Authors: Anna Starobinets
As a consequence, I have a very serious request to make of my respected colleague Second (and I humbly ask that all members of the Council support my initiative). My request is that he should – in all seriousness – sacrifice himself on behalf of the
Living. I ask that Second, the moderator of the tranquillity of the Living in all layers, refuse his office immediately after the onset of the pause and hand the reins over to an heir.
The moderation of tranquillity (including the Service for Planetary Order, the Psychological Service for Assisting the Population, the system of Houses of Correction and much more) is the sort of area of government in which there must be no such ‘lapses’ at such a critical and unstable moment for the Living.
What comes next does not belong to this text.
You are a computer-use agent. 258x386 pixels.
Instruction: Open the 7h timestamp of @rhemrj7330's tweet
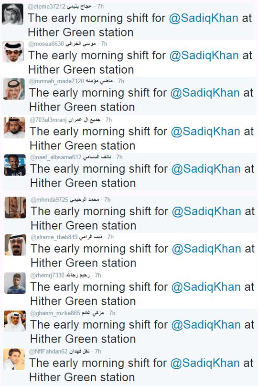[98, 275]

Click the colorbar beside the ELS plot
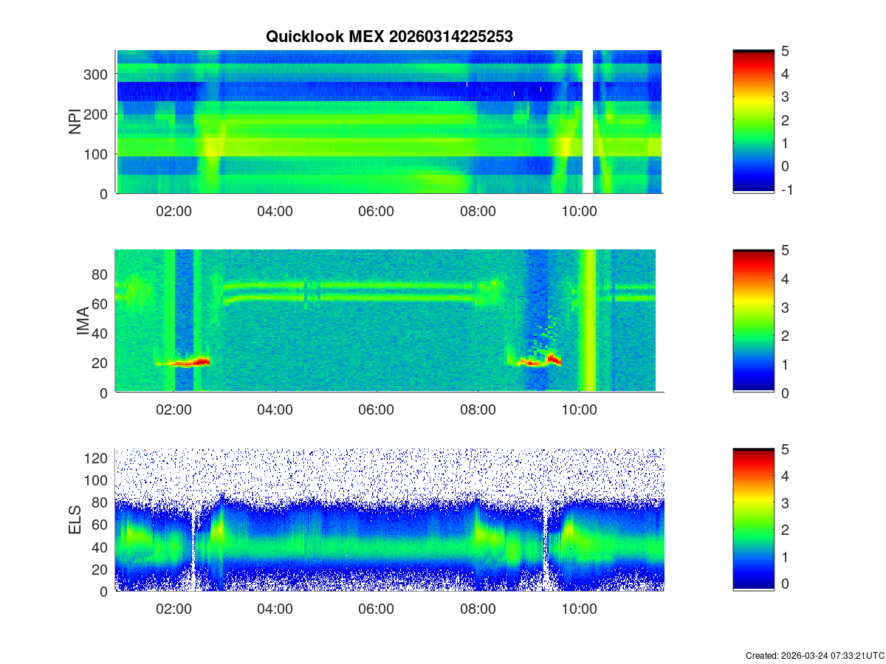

For the post of Second I’m picturing an experienced young
professional
who is up to speed with all aspects of tranquillity and has already garnered invaluable experience as a moderator. I’m talking about the Servant of Order – the head of the SPO and the biological son of our present Second. He is the one who should take up his father’s place after the pause – which is, as tragic as this may be, according to the consulting physician, quite close at hand…
‘An excellent speech, I think,’ Second surmised with a look of contentment. ‘Turned out nicely, right?’
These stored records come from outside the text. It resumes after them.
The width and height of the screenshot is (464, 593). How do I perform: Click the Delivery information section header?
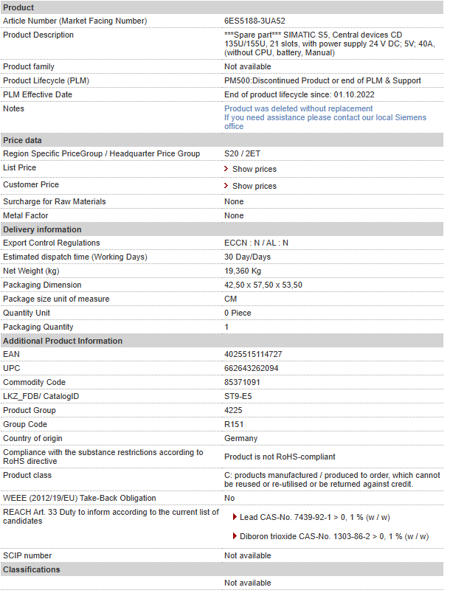tap(222, 229)
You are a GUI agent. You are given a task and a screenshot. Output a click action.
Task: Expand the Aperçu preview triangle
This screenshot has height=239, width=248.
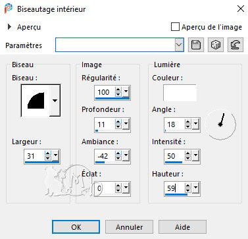[x=9, y=27]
‘You want to refuse your post in the Council in favour of your son?’ the Wise One said dumbly.
‘For the good of the Living,’ Second nodded; for greater solemnity he opened his beetle-like eyes so vigorously and so wide that it looked like they would crawl out of his eye sockets any minute and fly away, buzzing and bobbing, into the Available Garden.
‘For the good of the Living,’ the Servant echoed, looking cheerily at his father and bending over in a clownish bow. ‘So how about it, Wise One? Will you read this speech?’
‘Of course not,’ the Wise One tried to laugh, but ended up with a sort of squeaky whimper.
‘Why, if I may ask?’ the moderator of tranquillity enquired with genuine interest.
servant:
only 4 minutes to go!
second:
wait. i’m curious to know what this little creature is going to say… in the meantime you upload it
‘Because I don’t think the threat is that great. Because I don’t agree with these harsh measures. And I don’t agree with such… such hypocrisy. You’ve got double standards. You live… here, in the Residence we all live like familials. You are both
antivectorites
. And you, Second, are an old-living too…’ The Wise One looked carefully at the old man out of the corner of his eye, expecting the next outburst of anger in response, but he listened carefully and even nodded in approval, as if agreeing. ‘
According
to your own logic,’ Zero continued, ‘for every one of these “crimes” you should be forced to undergo a pause with
subsequent
correction…’
Second snorted in approval – as if he was not averse to
sentencing
himself to eternal correction – and coughed briefly.
‘You’re almost right, Wise One,’ he said. ‘About everything except the most important thing…’
servant:
that’s it, 3 minutes! i’m going to punch his lights out. now is not the time for philosophical discussions!
second:
wait, let me come to an agreement with him. this one-layerer isn’t as thick as i first thought. he thinks quickly and speaks coherently, despite the fact that he’s got no memory. i’m almost starting to like him
‘…The threat is great,’ the old man continued. ‘You have no idea how great. And as for our hypocrisy. I wouldn’t use such a harsh word. Yes, the members of the Council and their… heh-hem…Darlings live a little differently from everyone else. But the logic behind that is entirely practical…’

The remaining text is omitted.